Go Ahead, Ban Books -- See What Happens!

By Stephanie Hayes

February 12, 2022 5 min read

Book banning is having a moment, and unbelievably, it is not even the '90s! This is the most retrograde trend since mom jeans came back. Or maybe scrunchies.

And yet, here we are. School leaders, egged on by parents and political groups, are pulling library books that deal with race, LGBTQ issues, social movements, gender, sex and the violent history of the world. It's happening from Texas to Oklahoma to Florida.

A school board in Tennessee recently banned "Maus," a Pulitzer Prize-winning graphic novel about the Holocaust. Lessons on the horrors of genocide were fine, apparently, but the eight bad words and a nude cartoon mouse were a bridge too far.

Parents in one Florida district have started reading passages of books they deem objectionable at school board meetings, excerpts that are surely inflammatory without context. Last week, another district took 16 books off the shelves for review, from Toni Morrison's "The Bluest Eye" to Khaled Hosseini's "The Kite Runner." Two bills that would give parents more control in the book review process are moving through the Florida Legislature.

Folks leading the charge always say it's not about censorship, and, uh, sure, Jan! The ordeal suggests that school libraries are brimming with porn (heads-up: that's on the little handheld computers in kids' pockets). In reality, media specialists work hard to review literature and place it according to demographics and maturity levels. Some schools already give parents electronic control over what their children can check out.

The moral panic is very "Fahrenheit 451," a cautionary tale that ends in total wartime chaos with intellectuals hiding in the woods. That tracks. Instead of having parent- and educator-led conversations with nuance, get into the brush behind a Dairy Queen to figure out hard stuff like normal!

But for the sake of argument, let's assume this new wave achieves its desired effect. It is a truth universally acknowledged that whenever grown-ups get draconian, the youth fall in line without question.

For instance, when adults are all, "Whatever you do, don't dare open the armoire with the magical MacGuffin or a great misery will befall you," and then the adults leave, the children will not, under any circumstances, open the armoire. These are just the facts of science.

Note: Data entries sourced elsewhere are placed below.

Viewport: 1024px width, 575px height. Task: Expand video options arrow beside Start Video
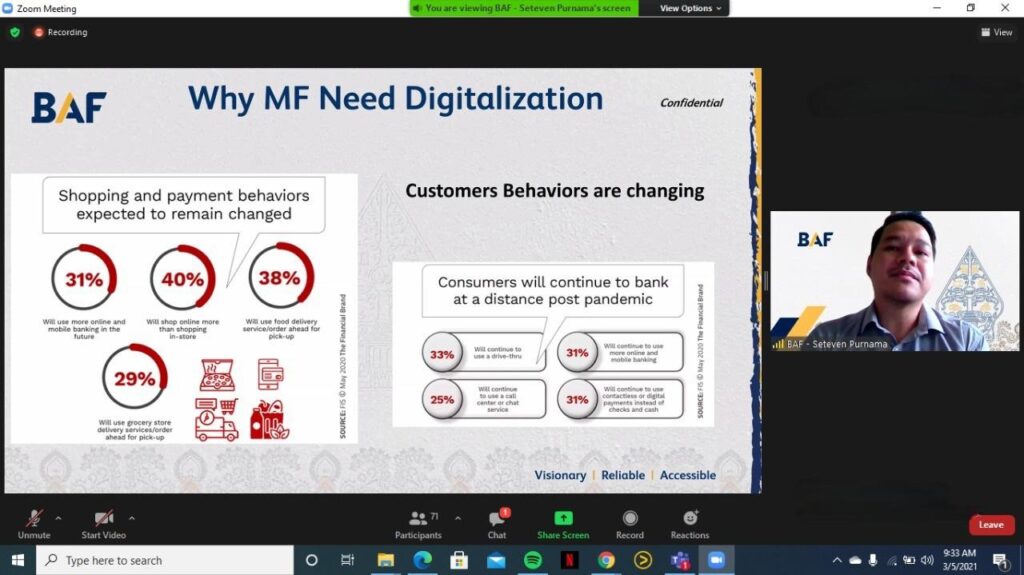[x=132, y=518]
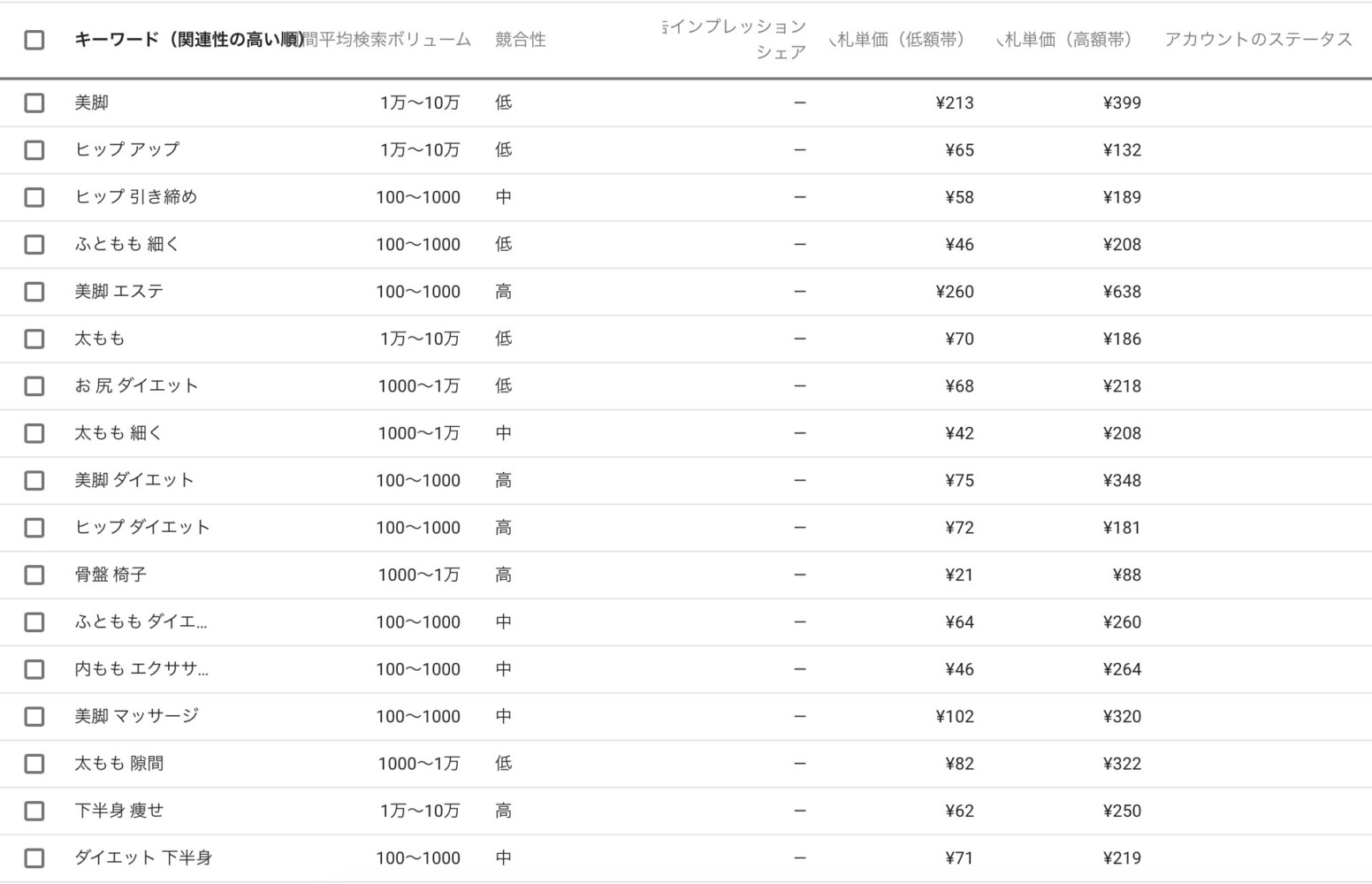This screenshot has height=884, width=1372.
Task: Tick checkbox beside 骨盤 椅子
Action: [x=34, y=575]
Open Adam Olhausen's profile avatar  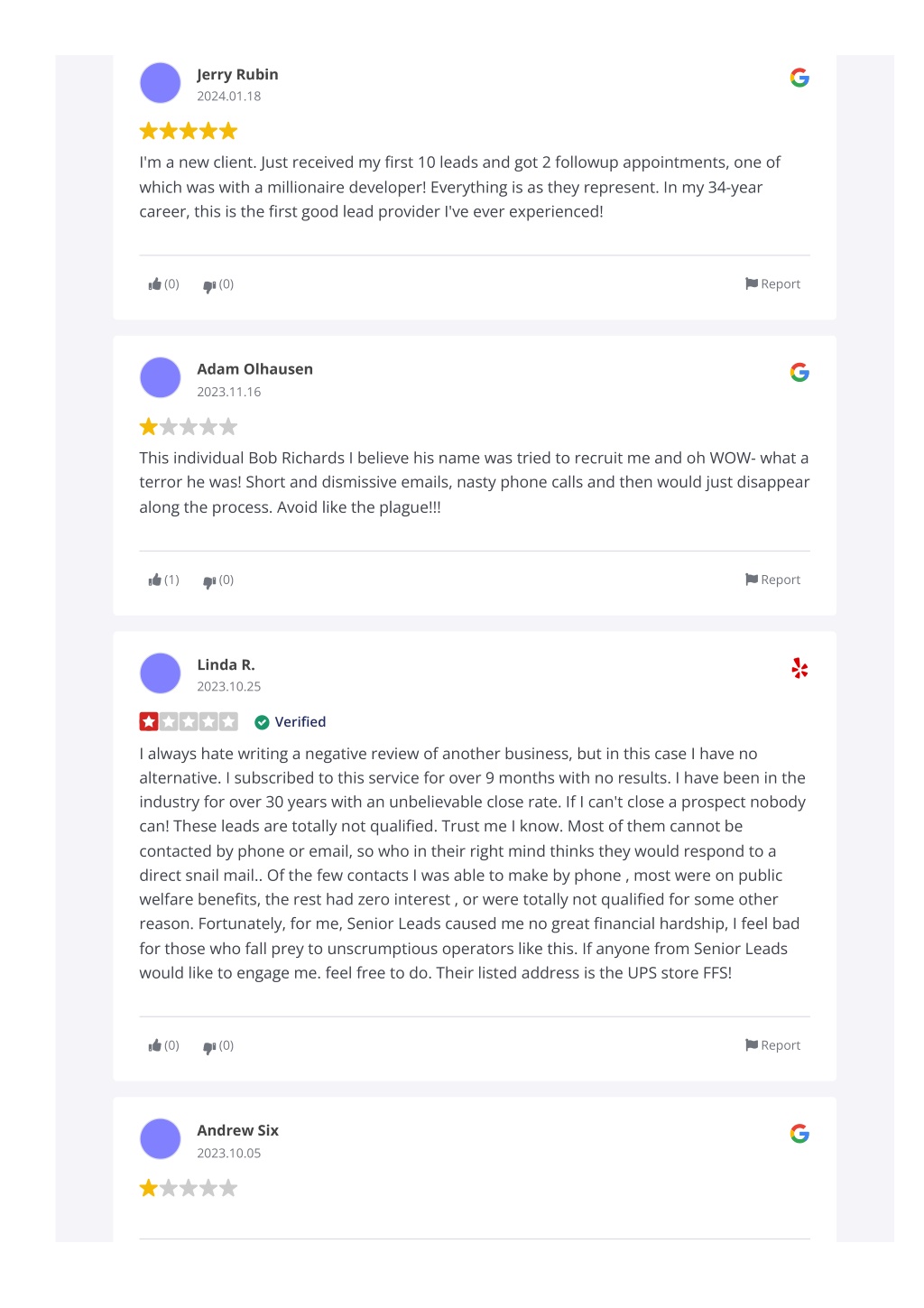161,377
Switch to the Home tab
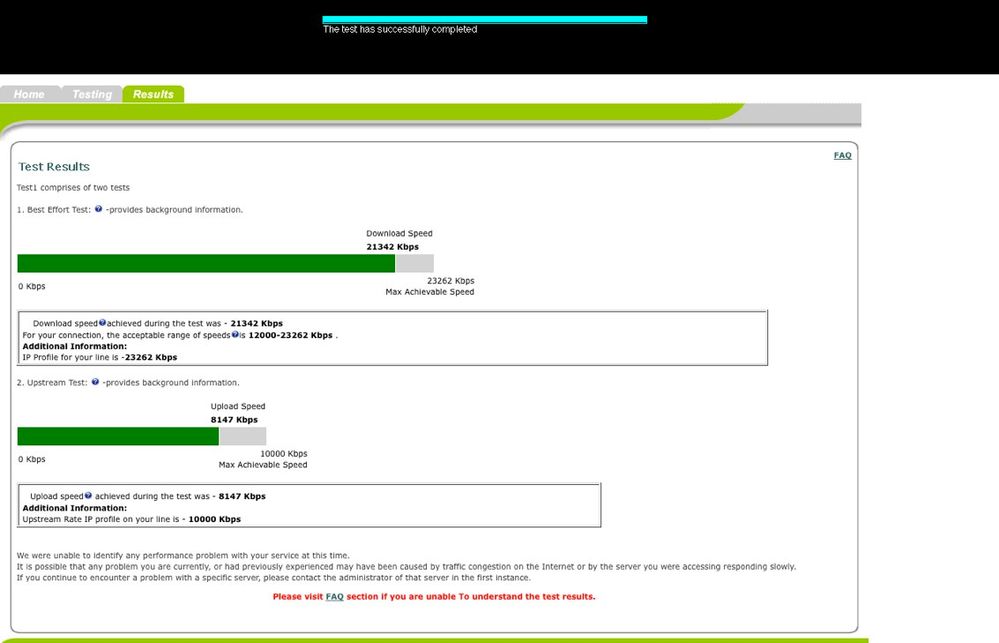Viewport: 999px width, 643px height. coord(30,93)
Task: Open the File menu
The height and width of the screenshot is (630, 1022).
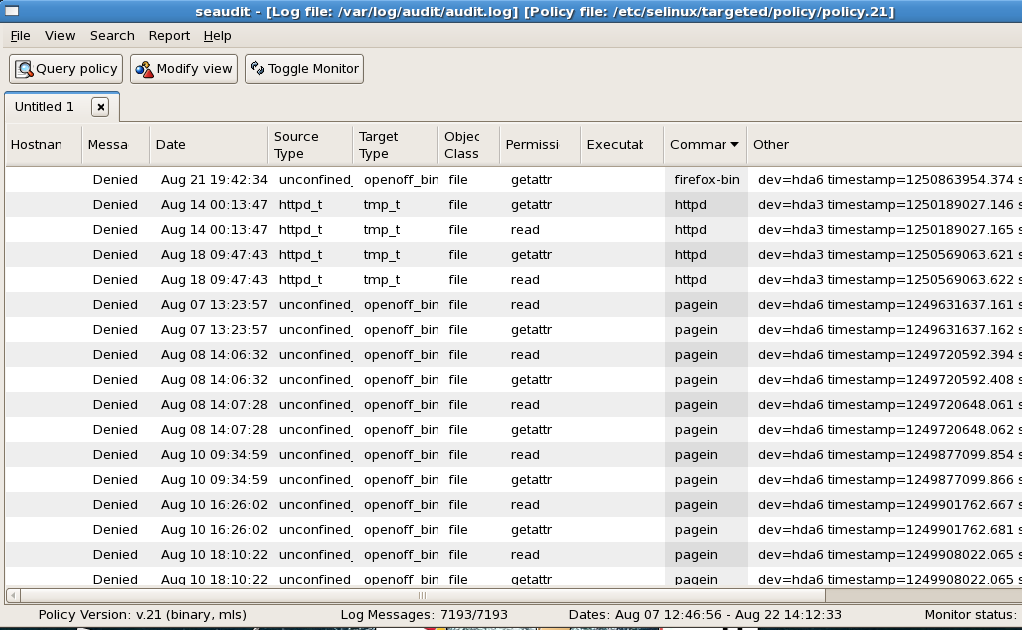Action: coord(20,36)
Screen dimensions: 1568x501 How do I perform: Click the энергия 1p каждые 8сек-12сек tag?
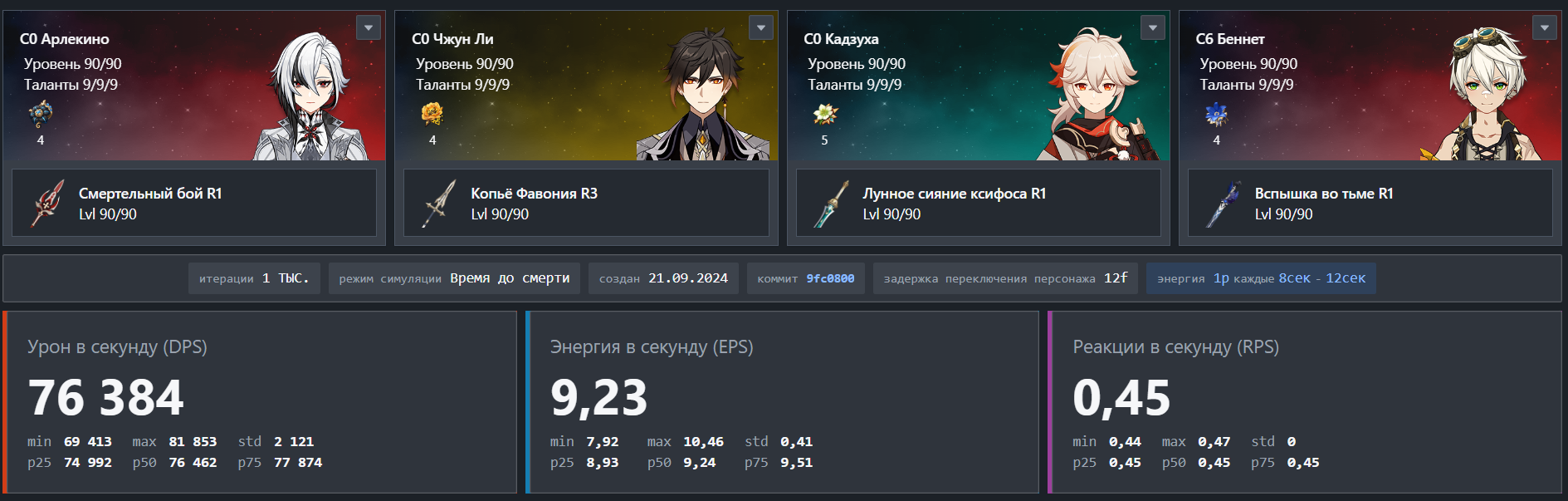click(x=1261, y=278)

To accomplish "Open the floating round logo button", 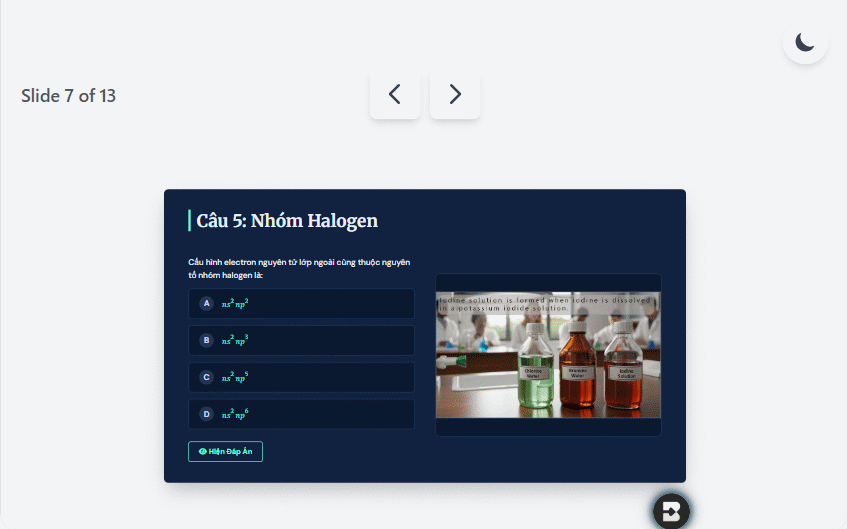I will tap(671, 511).
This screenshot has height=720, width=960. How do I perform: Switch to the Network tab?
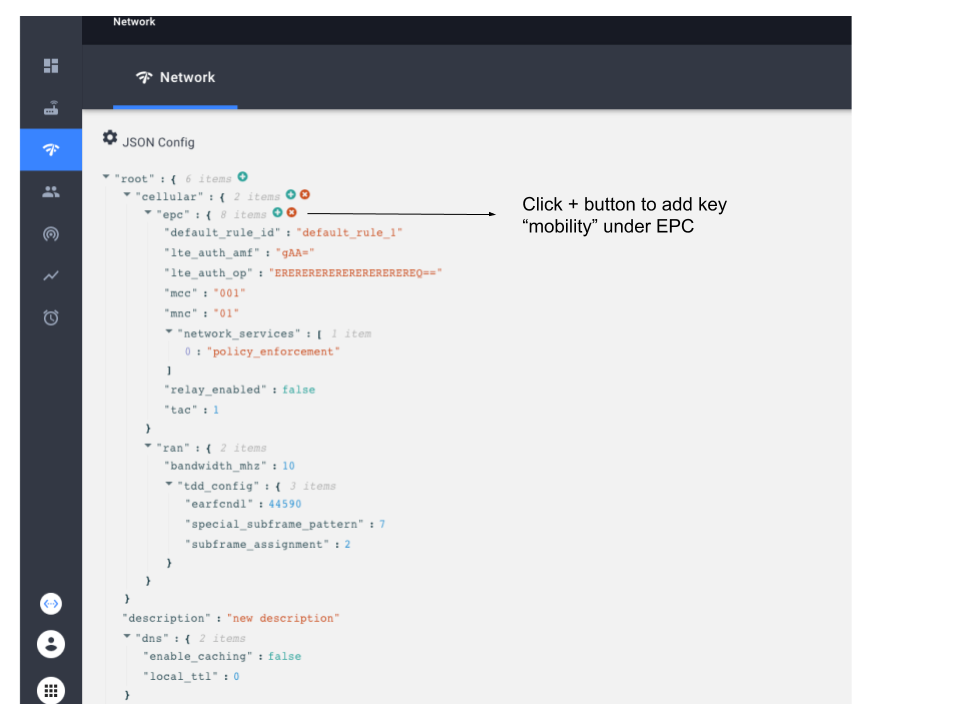175,77
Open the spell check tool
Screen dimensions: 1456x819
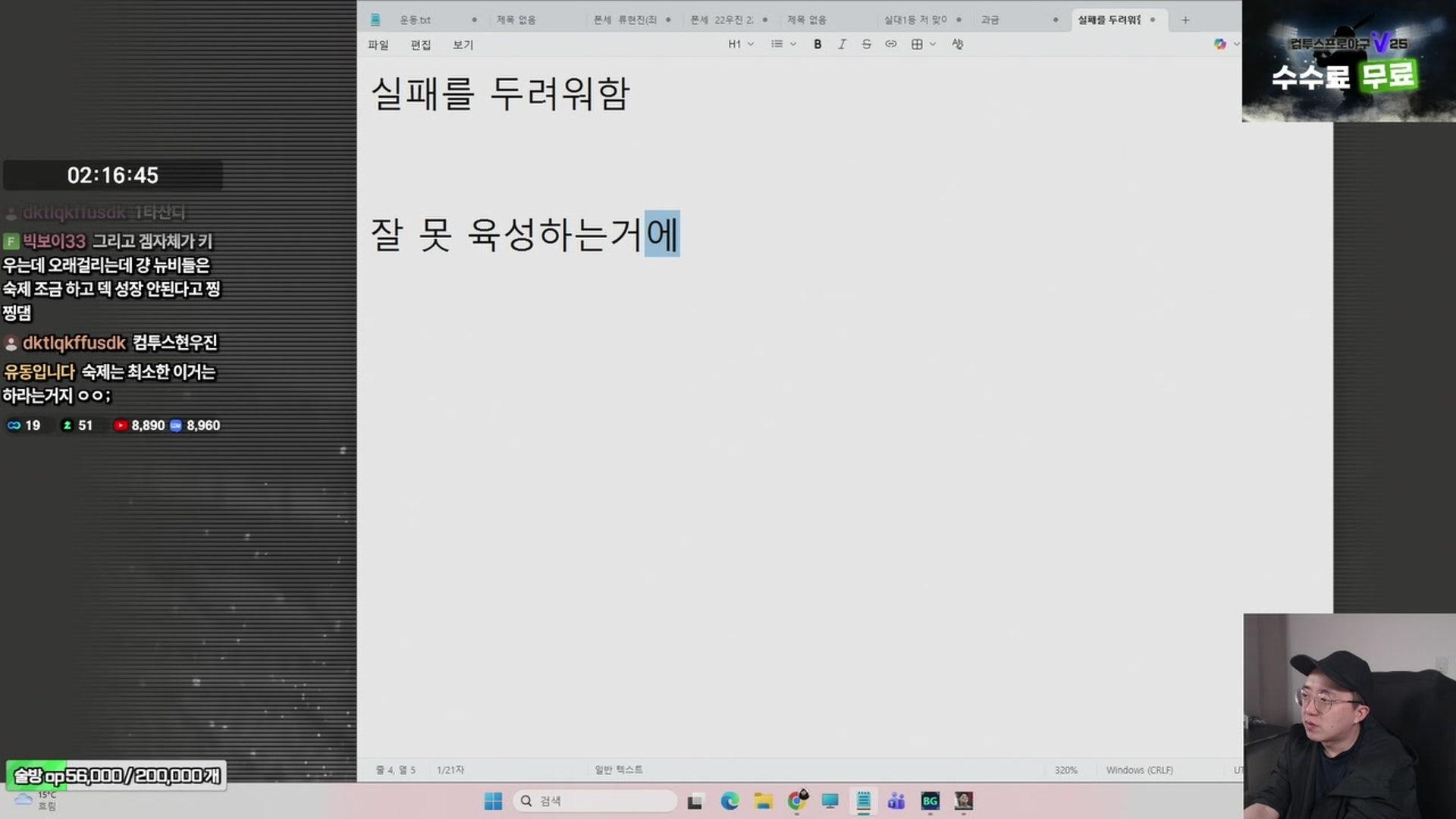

Similarly, when Stacy's parents said, "Robert is not welcome under this roof," Stacy absolutely did not date Robert for the next 14 months. She was definitely spending the night at Alicia's because of all the big tests. There were a suspicious number of exams that year.

"Enough with your hypotheticals," some may scream, gripping the school board-approved "18 Exciting Uses for Buttons." "What about the real world?"

Great point. We can all agree that as soon as parents started decrying violent video games, teens switched to Xbox battles about chaste side-hugging. "Grand Theft Auto" was replaced by "Adventures in Pleasantries."

Obscenity warriors have tried to mute rap and rock music for decades, with acts from 2 Live Crew to N.W.A. to even the Beatles falling victim. Those artists enjoyed no increased record sales, no certified gold club bangers, no major Hollywood biopics.

Absolutely zero attention came to the banned book "Where's Waldo?" — sit with that briefly — when a sliver of side boob was discovered in a beach scene. That scandal tanked "Where's Waldo?", thank the maker.

And no one has ever heard the term "Streisand effect," coined when Barbra Streisand tried to hide photos of her house and made everyone look instead. Certainly not "Maus" author Art Spiegelman, who did not reference such effect when sales of "Maus" skyrocketed more than 700% as news of the ban spread. The attempt to scrub the materials in no way opened the story to a new generation of readers who can now process the atrocities of the Holocaust and generational trauma in a profoundly accessible way.

Oh, wait. That's exactly what happened.